Пусть каждый, кто пожелает, заглянет в мой фильм, как в зеркало, и увидит там самого себя. Если кинематограф фиксирует замысел в жизнеподобных формах, организуя чувственное его ощущение прежде всего, а не настаивает на умозрительных формулах так называемого «поэтического кадра», то есть кадрах подчеркнуто смыслового мизансценирования, то тогда зритель имеет возможность отнестись к этому замыслу с поправкой на собственный опыт.
Как я уже говорил, мне кажется, совершенно необходимым утаивать свою пристрастность, а не настаивать на ней — в ином случае произведение искусства будет иметь, может быть, и более злободневное, но и более преходящее и утилитарное значение. Когда искусство занимается не тем, чтобы углубиться в свою собственную сущность ради наиболее полного выявления той специфики воздействия, которая является его определяющей ценностью, а идет на службу пропаганде, журналистике, философии и тому подобным отраслям знания и организации общественной жизни, имеющей чисто утилитарное значение.
Правдивость явления, воссозданного в произведении искусства, выражается, видимо, в попытке восстановить его логические жизненные связи в их целокупности. При этом и в кинематографе художник несвободен в отборе и соединении фактов, изъятых им из сколь угодно протяженной и широкой «глыбы времени». Личность художника своевольно и необходимо проявляется в отборе и соединении отобранного в художественное целое.
Но действительность обусловлена многими причинными связями, а художник может охватить только какую-то их часть. Для него остаются лишь те связи, которые он сумел уловить и воспроизвести. В этом проявляется его индивидуальность и неповторимость. И чем больше претензия автора на реализм изображаемого, тем ответственнее он за содеянное. От художника требуются искренность, правдивость и чистые руки.
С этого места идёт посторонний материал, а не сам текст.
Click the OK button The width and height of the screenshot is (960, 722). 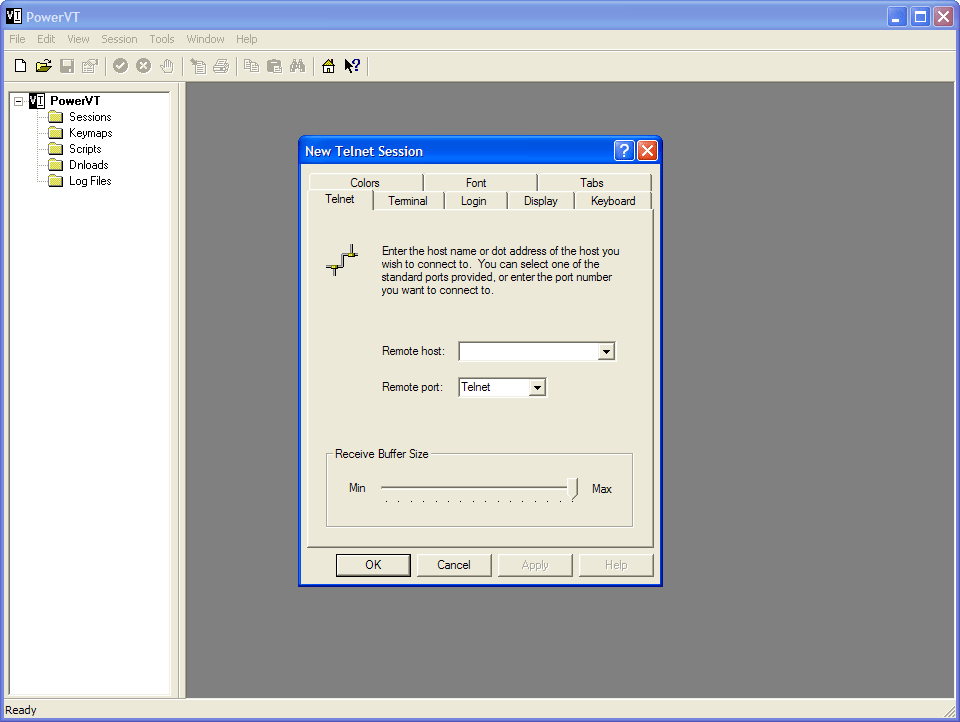pyautogui.click(x=373, y=564)
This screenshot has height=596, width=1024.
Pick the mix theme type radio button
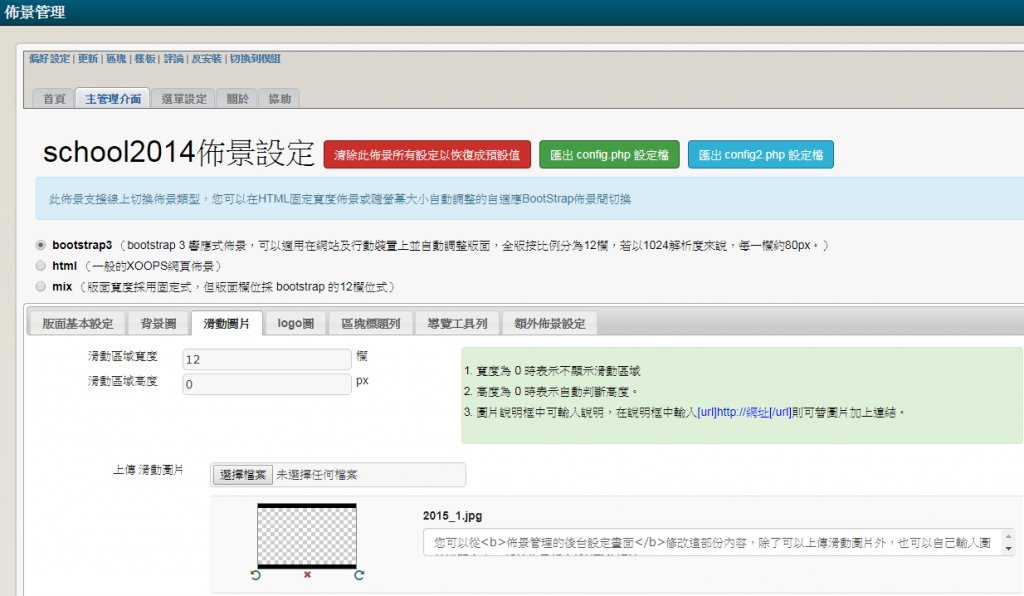click(x=40, y=287)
Беда (или первопричина, родившая искусство?) состоит в том, что никто не может реконструировать перед объективом всю правду. Поэтому о «натурализме», который критики (во всяком случае, советские) используют как ругательство (объявляя «натуралистичными» кадры, с их точки зрения, излишне жестокие). Так одно из главных обвинений «Андрея Рублева» было в «натурализме», (то есть преднамеренной и самоценной эстетизации жестокости), то, о чем на самом деле говорить бессмысленно применительно к кинематографу.
Натурализм — это известный литературоведческий термин, обозначающий известное течение в европейской литературе XIX века и связанный, прежде всего, с именем Золя. Но «натурализм» — это лишь условное понятие для искусства, потому что воссоздание объекта в его доподлинной натуральности невозможно. Это нонсенс!
Каждый человек склонен считать мир таковым, каким он его видит и воспринимает. Но, увы, он иной! И «вещь в себе» только в процессе человеческой практики становится «вещью для нас» — в этом смысл движения познавательной потребности человека. Люди ограничены в своем познании мира данными им природой органами чувств, и если бы мы, как писал Гумилев, «родили» бы этот «орган для шестого чувства», то, очевидно, и мир предстал бы перед нами в иных своих измерениях. Точно так же каждый художник ограничен своим мировосприятием, своим пониманием связей окружающего его мира. Поэтому бессмысленно говорить о натурализме в кино как о каком-то явлении, которое фиксируется камерой вне отбора, то есть вне каких бы то ни было художественных принципов, так сказать, в «натуральном виде». Такого натурализма не может существовать!
Другое дело, что проблема «натурализма» придумывается критиками, дабы иметь теоретическое и «объективное научное» основание, чтобы усомниться в правомочности художника рассматривать факты, вынуждающие зрителя содрогаться от ужаса. «Проблема», вызванная к жизни «охранительными» тенденциями, предписывающими ласкать зрение и слух зрителя. Такого рода обвинения можно громоздить против Довженко, Эйзенштейна, поставленных ныне на пьедестал, против той хроники концентрационных лагерей, которая нестерпима своей немыслимой правдой человеческого страдания и унижения…
Когда в связи с отдельно вырванными из контекста сценами и эпизодами «Андрея Рублева» (например, в связи с эпизодом «Ослепления» или некоторыми сценами из «Взятия Владимира») меня обвиняли в «натурализме», то я совершенно искренне не понимал и не понимаю до сих пор сути этих обвинений. Я не салонный художник и не беру на себя ответственность за хорошее настроение публики!
Более того, моя задача прямо противоположная: поведать людям правду нашего общего существования, какой она мне открылась в силу моего опыта и понимания вещей. А правда эта едва ли обещает быть легкой и приятной. И только через постижение этой правды и этого «реализма» лежит путь к ее нравственному преодолению в самом себе.